Section 3 of the Project Proposal sets out the programme costs of £63,504 including VAT as follows:
“2 x resources (including a van) to accelerate the deployment of Windows 10 programme; August to October 2021 (three months)”.
The Completion Report for this Project Proposal has a “Sign Off” box which has been completed by the parties on 2 November 2021.
I asked to be taken to any invoice or purchase order relating to this project proposal. The hearing bundle contained an invoice number 5656 in the amount of £63,504 from MICL dated 1 September 2021, referring to a purchase order number 3545488. The “description” on the invoice is :
“Proposal for Windows 10 acceleration programme/2 x resources (including van) to accelerate the deployment of the Windows 10 programme. Period August to October 2021”.
I note that the invoice states:
“Our standard terms and conditions apply. Copy is available on request”.
I was not taken to purchase order number 3545488 in the bundle, and I was unable to find that document in the hearing bundle.
Having considered this Project Proposal, I do not accept for the purposes of this application, that the Project Proposal was so inadequate such as to support an inference that it was a mere device to conceal a wider overarching agreement. On its face, the Project Proposal sets out with clarity the Claimant’s proposal to provide two subcontractors and a van for a period of three months to assist in the roll-out of Windows 10 devices across the Defendant’s sites. It is followed by a contemporaneous invoice. There is nothing to suggest that there is anything unusual or untoward in relation to that Project Proposal and the work that followed from it.
Mr Patel tended to accept that the contractual documents prima facie support the Defendant’s position. On the review which the Court has been able to undertake within the confines of this application, the project proposals, leading to a purchase orders, invoices and payments, do appear to weigh heavily in favour of the Defendant’s project-by-project case.
The Claimant’s case theory
Mr Patel’s suggests in paragraph 30 of his skeleton argument that these “contractual documents” were “nothing of the sort” and “rather they were an administrative convenience”. That written submission reflects paragraph 4.5 of the Particulars of Claim. That paragraph avers, in short, that the Project Proposals and subsequent purchase orders and invoices were part of a scheme to obtain funding for “general IT services or an outsourced IT department” for which there was no budget. Put simply, the bold assertion being advanced is that the discrete projects were put forward in collusion between the Claimant and the Defendant’s managers as cover to obtain public funding for an entirely different form of service; an outsourced IT department.
That allegation is a serious one. Further, there is no suggestion in the submissions before me that thought has been given to how such a state of affairs might impact the enforceability of any agreement were the Court to find in favour of the Claimant’s position on this point.
The basis for the assertion that the extensive contractual documentation before the Court was part of some scheme to hide an overarching agreement, is set out in Mr Patel’s skeleton argument and it comprises two emails. The first is an email dated 5 August 2022 from Mr Zac Lloyd (a former Specialist contracted by the Claimant to manage other Specialists provided to the Defendant) to the Claimant’s new director, Mr Phil Smith. The email reads as follows:
“In terms of forensics, as I explained when we met (and since in conversation), there has been very little direct relationship between individual proposals and the payments for any of the individual contractors over the last five years. It has always been something that I and James juggled to ensure the account flows”.

- Data listing:
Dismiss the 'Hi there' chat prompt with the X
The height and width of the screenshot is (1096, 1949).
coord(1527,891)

---

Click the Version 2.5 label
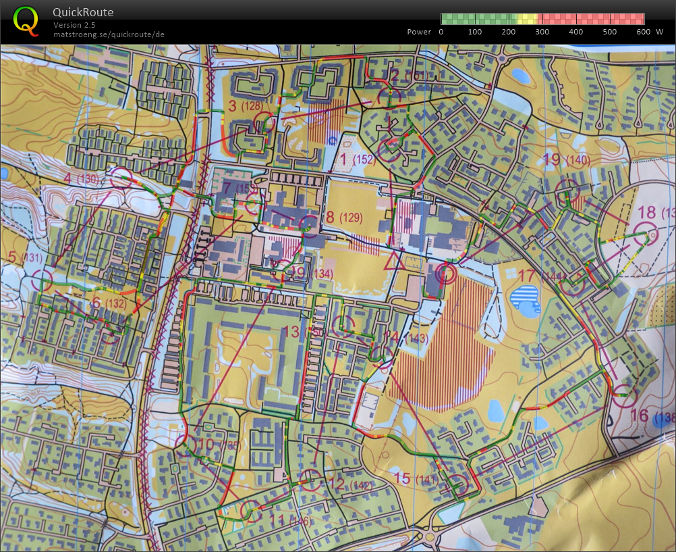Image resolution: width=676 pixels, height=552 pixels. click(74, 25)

- Requirement 1:
In the judgment excerpt, on what date did the parties complete the "Sign Off" box of the Completion Report?
- Requirement 2:
Repeat, word for word, the stretch of the judgment excerpt from "Mr Patel tended" through "Defendant’s project-by-project case.".
- Requirement 3:
Write what comes next in the judgment excerpt, picking up after its final sentence.

- Exercise answer 1:
2 November 2021

- Exercise answer 2:
Mr Patel tended to accept that the contractual documents prima facie support the Defendant’s position. On the review which the Court has been able to undertake within the confines of this application, the project proposals, leading to a purchase orders, invoices and payments, do appear to weigh heavily in favour of the Defendant’s project-by-project case.

- Exercise answer 3:
Mr Patel says that the need to “juggle” payment evidences the shadow arrangement contend for in the pleaded case. Mr Reed submits that this passage simply concerns the Claimant’s internal accounting in relation to matching its payment out to its subcontractors, to payments received in from the Defendant in the form of fixed fees on individual projects. In my judgment, this passage does not lend evidential weight to the case for which it is advanced. Rather, I prefer Mr Reed’s interpretation of this email.
The second email is dated 7 February 2022 and is from the Claimant’s former director, Mr James Dixon to Mr Phil Smith (the Claimant’s new director). The email states:
“As discussed with Mark, NHS billing doesn’t always align 100% to what is being delivered.
This is because the Trust has specific “budget buckets” that they can allocate work against that are preapproved, i.e., a Windows 10 bucket…. So, we supply some resources under Windows 10, that may be doing slightly different work”.
Mr Patel submits that this email provides “prima facie evidence that the project orders do not in fact reflect the work being done under them”. In my judgment, that submission goes too far. The email supports a submission that on occasions work outside the parameters of a project order was undertaken by the Claimant. However, it also makes clear that work done was only “slightly different”. The E-mail does not suggest that a wholly different service was being provided, or that a retainer was in place. It is also important to note that this was an internal Claimant email. In my judgment, this email provides weak evidence in support of the pleaded case and submission that the contractual documentation was “an administrative convenience”.
Master spreadsheet re costs
It is of note that the 7 February 2022 email, also states:
“We provide proposals for the work and havethe master contractor spreadsheet with costs”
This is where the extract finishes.